Merge and Append
These commands enable you to combine two or more data sets into a single set of data. There are two constellations:
- You may have two (or more) data sets about a number of observations (cases, objects). Think about all the countries in the European Union, or all children in a school. The two data sets ideally contain information about exactly the same cases, but the information in the data sets will be different (if not, they're the same data). For instance, one data set may contain data about the EU countries' employment situation, the other data set may be about taxes and social security.
This case is dealt with using themerge
command. - Contrast this with the situation of several data sets that contain (more or less) the same variables, but refer to different observations (cases, objects). For instance, you may have data about countries' employment situation, with cases distributed over several data sets referring to, say, Europe, Northern Africa, Central Africa, and Northern/Central America.
To unite these data sets, Stata offers theappend
command. This is dealt with at the bottom of this entry.
The syntax for merging has changed as of Stata version 11. The old syntax (described further below) will also work with newer versions; that is, you don't have to rewrite all your older do files. Stata will just tell you that you have used old syntax. The new syntax is much clearer, however.
Merge (Stata Version 11 or higher)
Basics
When merging datasets, you will try to match different information about the same cases, information that for some reason or other is stored in more than one data set (e.g., because one part of the information was collected earlier on and additional information has been obtained later). The challenge, of course, is to merge the datasets in such a way that information about case A in dataset X is matched to the information about the same case in dataset Y, and so on. The prerequisite for accomplishing this is to have, in each of the datasets involved, one or several variables that uniquely identifies or identify each case; such variables are called "key variable". In the following I assume the presence of only one key variable, called "caseid" in my examples.

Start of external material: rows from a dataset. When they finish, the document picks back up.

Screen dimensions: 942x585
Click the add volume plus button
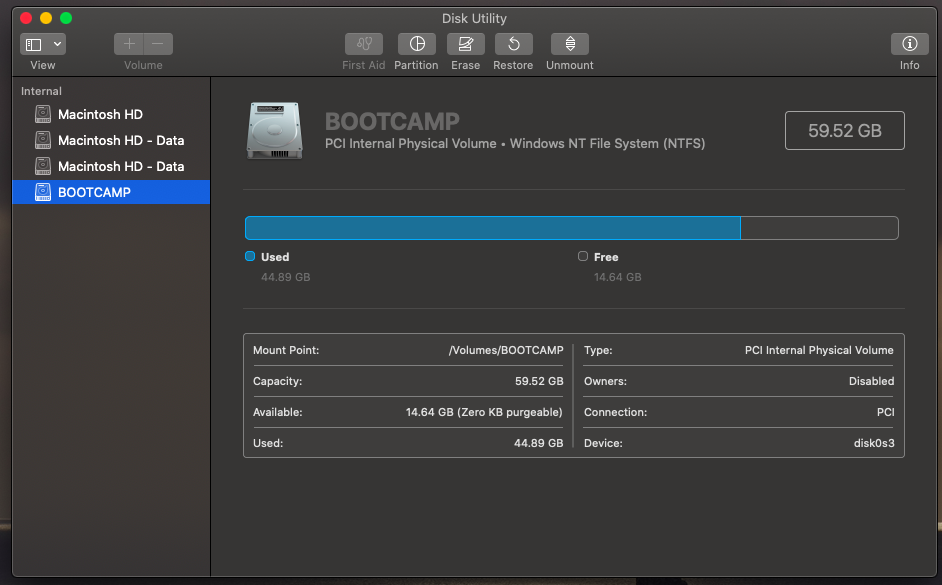pyautogui.click(x=129, y=44)
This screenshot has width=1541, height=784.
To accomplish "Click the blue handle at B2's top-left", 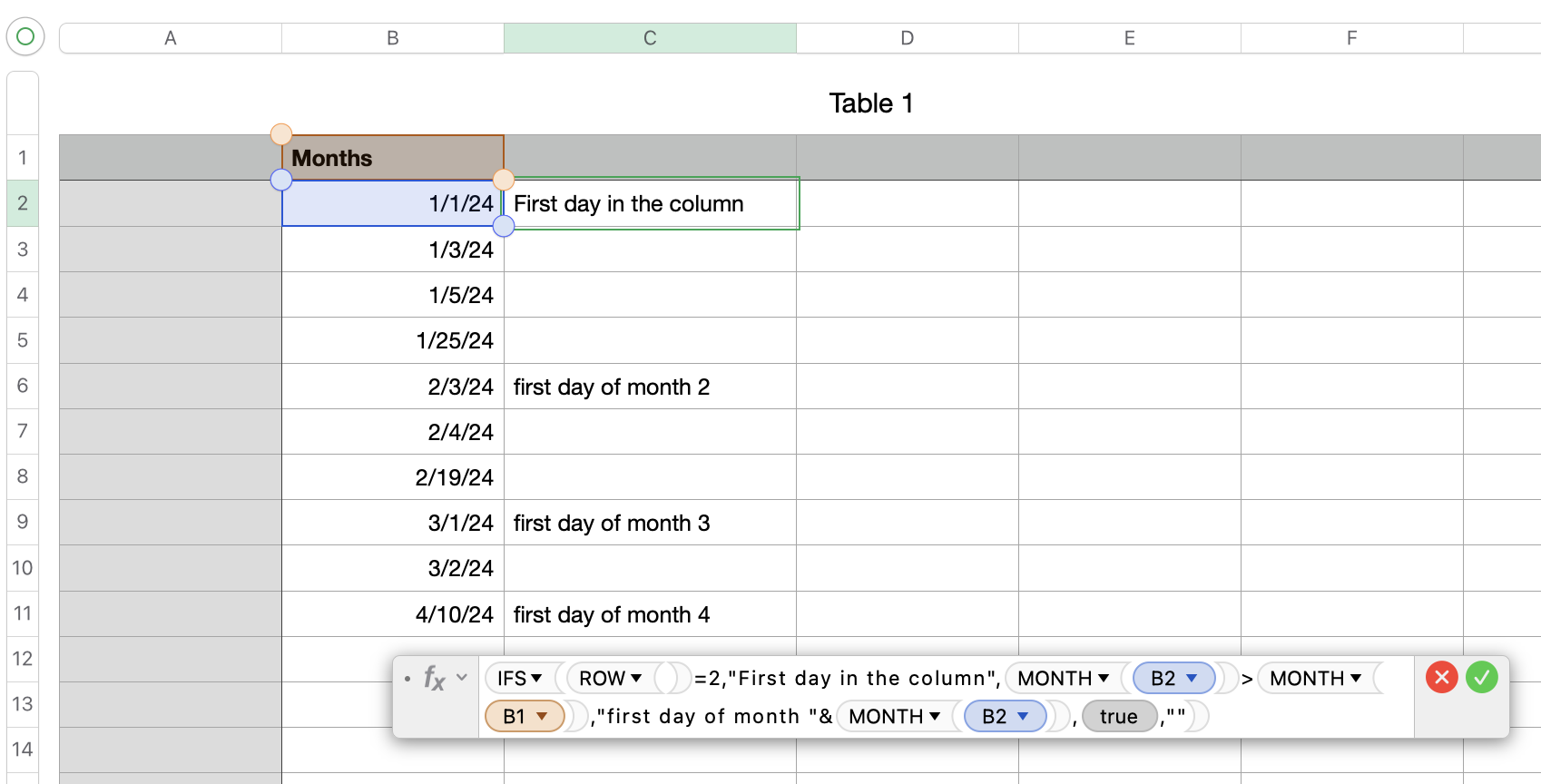I will point(281,180).
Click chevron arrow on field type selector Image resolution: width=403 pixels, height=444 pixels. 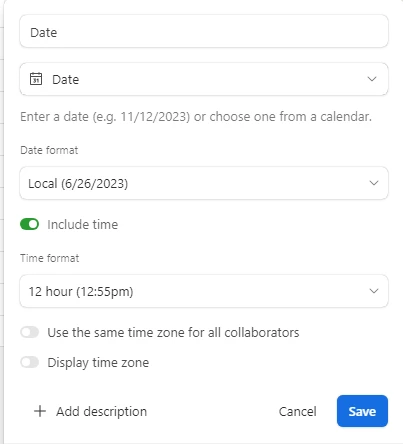(372, 79)
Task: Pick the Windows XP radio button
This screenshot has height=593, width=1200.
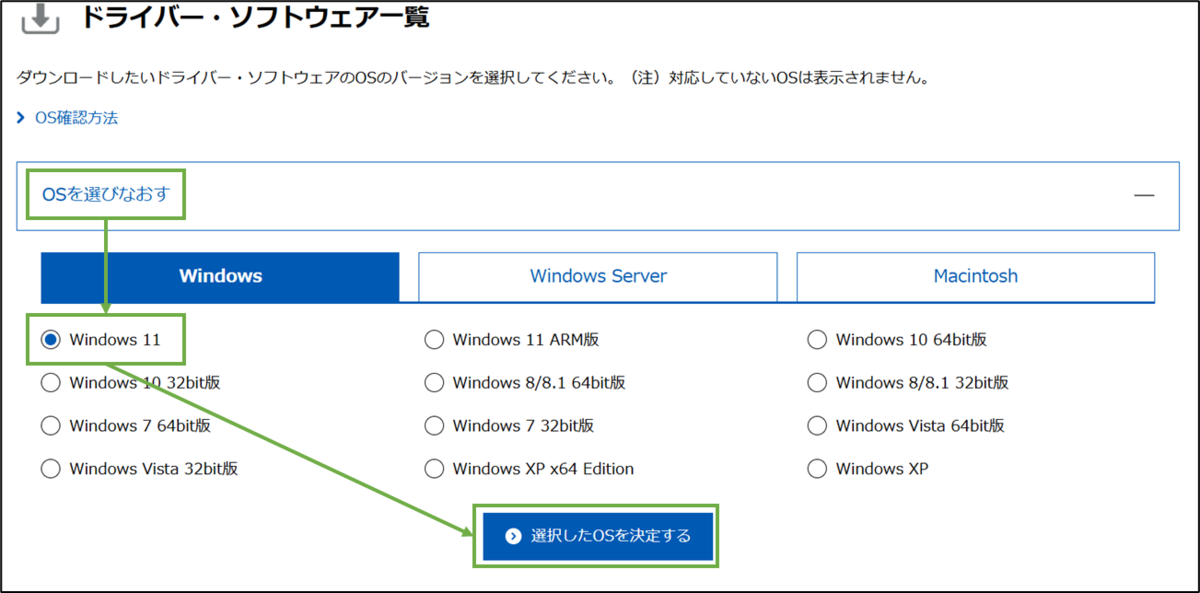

If both data sets contain one row per case, you just write:
merge 1:1 caseid using name-of-second-dataset
Here, "name-of-second-dataset" (called the "using dataset" by the Stata people) is merged to the data in memory (called the "master dataset"), assuming that each value of variable "caseid" is present only once in each of the data sets. Not each caseid in one dataset has to have an equivalent in the other dataset, but unless there is a certain amount of overlap you will not be inclined to merge data.
In contrast,
merge m:1 caseid using name-of-second-dataset
assumes that for each value of caseid in the using dataset there may be more than one case with this caseid in the master dataset. The information from a case in the using dataset will be merged to each case in the master dataset with the same caseid. This is called a "many-to-one merge". A typical example would be data collected from (many) individuals living in different countries, stored in the master dataset. You could add information about those countries (say, GNP, percentage of expenses on public childrearing, share of female earnings) to the individual data, with values for each country in the using dataset where each country represents a single case. Here, "caseid" would refer to a country identifier whose values will be shared by several or many individuals, but which uniquely identifies each country in the using data set.
Similarly,
merge 1:m caseid using name-of-second-dataset
will perform a "one-to-many merge", assuming that a caseid may occur several times in the using dataset, but only once in the master dataset. This is the same constellation as before, the only difference being that the currently active dataset (the master dataset) contains information about the higher level units (e.g., countries) and the lower level information (e.g., individuals) is found in the "using dataset".
Note finally that
merge m:m caseid using name-of-second-dataset
will perform a "many-to-many merge", but there are few occasions in which this could be useful. Also,
merge 1:1 _n using name-of-second-dataset
will match two data sets "by order", that is, the first case of the first dataset is matched to the first case in the second one, the second case to the second, and so on. This may work in some cases, but as normally each dataset has an ID variable, it's rarely worth risking to create nonsensical data this way.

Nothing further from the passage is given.